*Work instruction*:
Retype, exactly as they appear below, the lines between the line holding "Task: Click the 08 hour mark on bottom graph" and the line holding "Click the bamboo", both ends included.

*Study material*:
Segment Open

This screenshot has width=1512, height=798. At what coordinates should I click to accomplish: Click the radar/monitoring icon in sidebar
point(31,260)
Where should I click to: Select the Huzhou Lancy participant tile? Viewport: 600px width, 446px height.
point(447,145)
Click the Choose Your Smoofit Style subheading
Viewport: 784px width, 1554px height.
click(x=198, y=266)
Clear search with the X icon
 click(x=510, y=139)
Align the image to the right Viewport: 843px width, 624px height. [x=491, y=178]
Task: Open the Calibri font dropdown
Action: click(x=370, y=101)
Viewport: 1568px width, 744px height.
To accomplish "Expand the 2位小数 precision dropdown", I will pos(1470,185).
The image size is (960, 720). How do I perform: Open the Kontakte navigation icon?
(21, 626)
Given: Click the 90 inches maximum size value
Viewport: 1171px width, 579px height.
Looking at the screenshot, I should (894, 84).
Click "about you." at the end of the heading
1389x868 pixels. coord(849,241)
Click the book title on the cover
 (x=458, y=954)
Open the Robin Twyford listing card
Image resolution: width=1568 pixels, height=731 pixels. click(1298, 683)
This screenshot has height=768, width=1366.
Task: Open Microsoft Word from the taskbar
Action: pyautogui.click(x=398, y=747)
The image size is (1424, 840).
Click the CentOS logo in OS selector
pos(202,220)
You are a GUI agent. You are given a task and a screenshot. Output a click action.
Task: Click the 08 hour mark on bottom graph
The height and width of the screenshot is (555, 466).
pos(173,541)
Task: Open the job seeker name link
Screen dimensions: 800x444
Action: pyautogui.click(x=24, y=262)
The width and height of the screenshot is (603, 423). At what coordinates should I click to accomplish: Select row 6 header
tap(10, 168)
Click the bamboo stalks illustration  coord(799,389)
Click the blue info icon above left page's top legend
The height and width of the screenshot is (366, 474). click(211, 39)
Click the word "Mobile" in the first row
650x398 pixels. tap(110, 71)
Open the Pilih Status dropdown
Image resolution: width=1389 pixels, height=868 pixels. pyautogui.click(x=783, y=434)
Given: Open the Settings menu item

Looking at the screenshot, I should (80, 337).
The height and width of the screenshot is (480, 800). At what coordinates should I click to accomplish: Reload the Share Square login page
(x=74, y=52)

Segment Closed

*Written solution*:
Task: Click the 08 hour mark on bottom graph
The height and width of the screenshot is (555, 466).
pos(173,541)
Task: Open the job seeker name link
Screen dimensions: 800x444
Action: pyautogui.click(x=24, y=262)
The width and height of the screenshot is (603, 423). At what coordinates should I click to accomplish: Select row 6 header
tap(10, 168)
Click the bamboo stalks illustration  coord(799,389)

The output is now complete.